§ Data under study:
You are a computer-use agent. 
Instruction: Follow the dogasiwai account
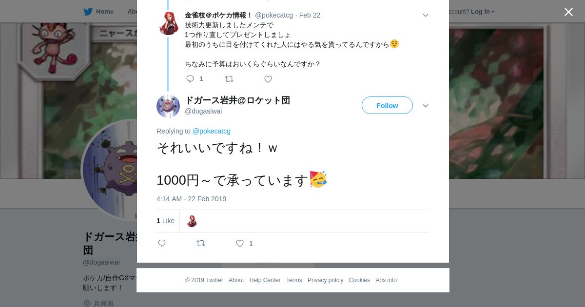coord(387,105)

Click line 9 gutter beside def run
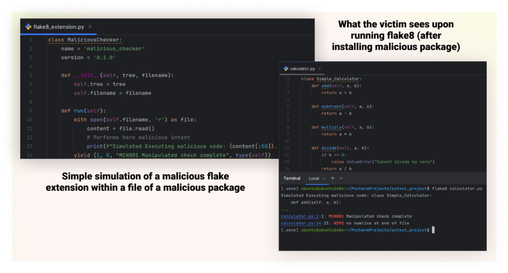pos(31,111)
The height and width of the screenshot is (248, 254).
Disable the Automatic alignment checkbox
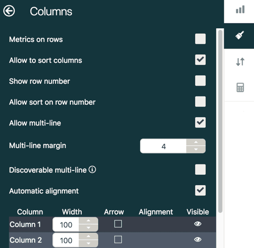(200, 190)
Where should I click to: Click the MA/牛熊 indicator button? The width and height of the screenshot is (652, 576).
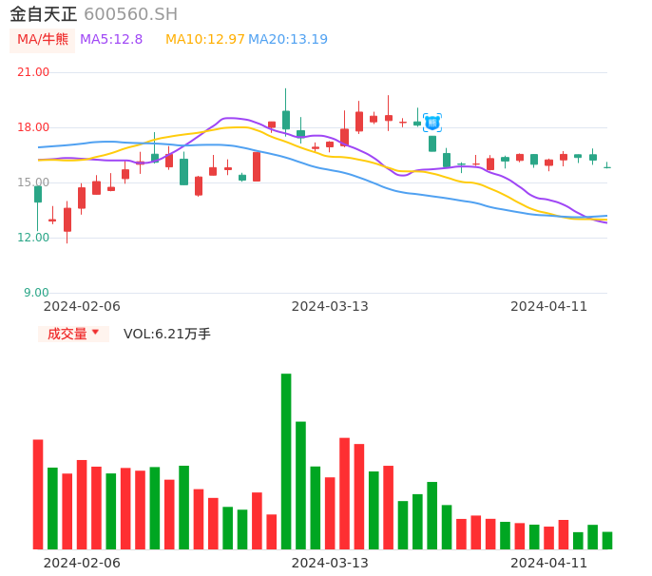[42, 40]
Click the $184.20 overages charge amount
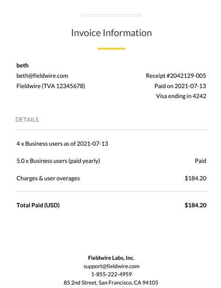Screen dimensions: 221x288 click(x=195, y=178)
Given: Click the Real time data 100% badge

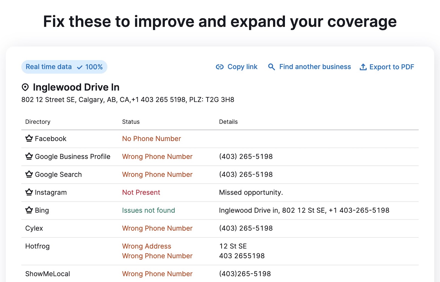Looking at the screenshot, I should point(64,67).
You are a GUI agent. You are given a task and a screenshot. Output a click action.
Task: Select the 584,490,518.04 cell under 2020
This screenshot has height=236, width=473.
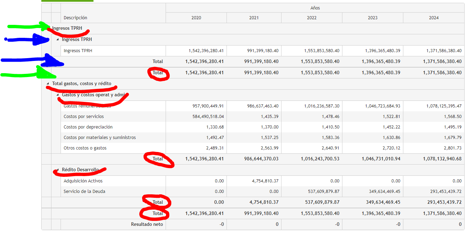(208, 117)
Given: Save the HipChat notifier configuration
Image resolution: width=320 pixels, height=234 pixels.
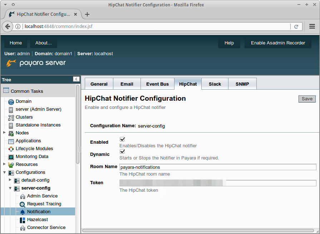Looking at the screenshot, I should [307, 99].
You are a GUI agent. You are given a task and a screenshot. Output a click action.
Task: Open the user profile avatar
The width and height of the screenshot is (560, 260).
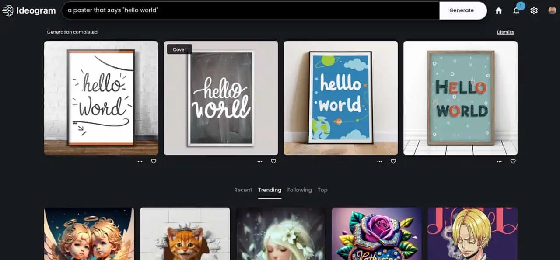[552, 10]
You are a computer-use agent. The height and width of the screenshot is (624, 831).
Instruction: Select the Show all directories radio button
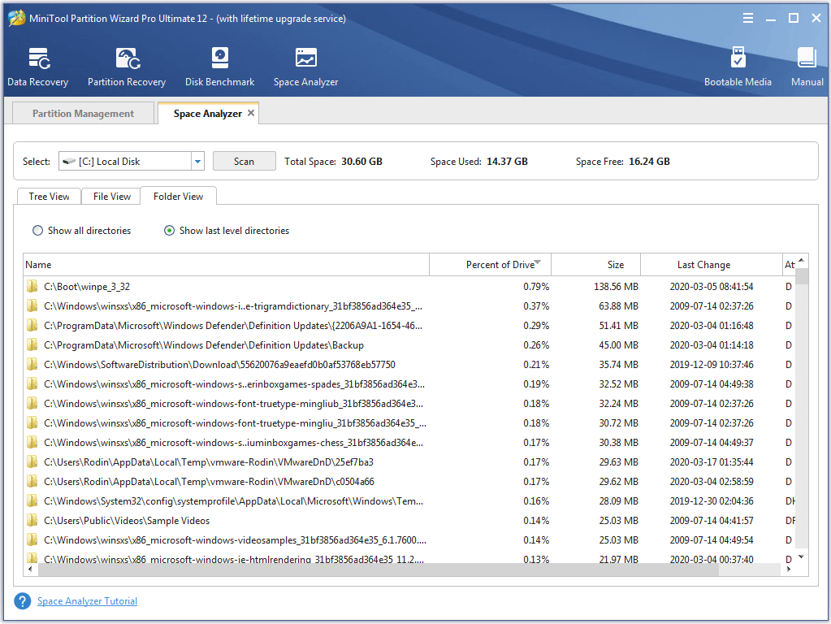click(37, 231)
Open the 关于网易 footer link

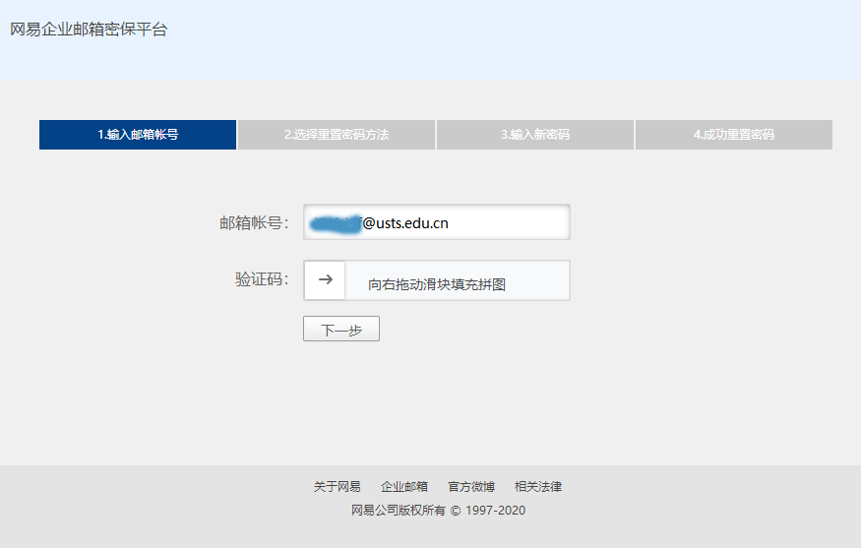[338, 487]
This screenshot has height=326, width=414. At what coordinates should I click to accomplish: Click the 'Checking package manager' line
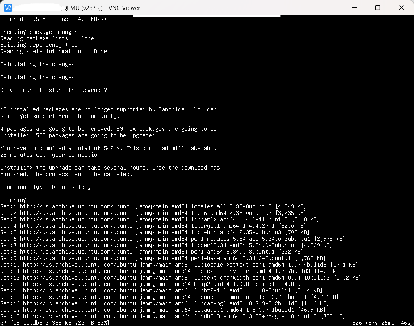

---

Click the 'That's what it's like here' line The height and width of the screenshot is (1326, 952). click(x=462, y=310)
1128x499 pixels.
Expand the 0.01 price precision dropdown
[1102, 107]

§ About this exercise:
From the records above, write out exactly the lines that begin at the line with "Image resolution: width=320" and end at the line with "You are a computer-use agent. The". Pictures must not appear in the output.

§ Output for this task:
Image resolution: width=320 pixels, height=234 pixels.
Looking at the screenshot, I should [307, 99].
You are a GUI agent. You are given a task and a screenshot. Output a click action.
Task: Open the user profile avatar
The width and height of the screenshot is (560, 260).
[552, 10]
You are a computer-use agent. The height and width of the screenshot is (624, 831).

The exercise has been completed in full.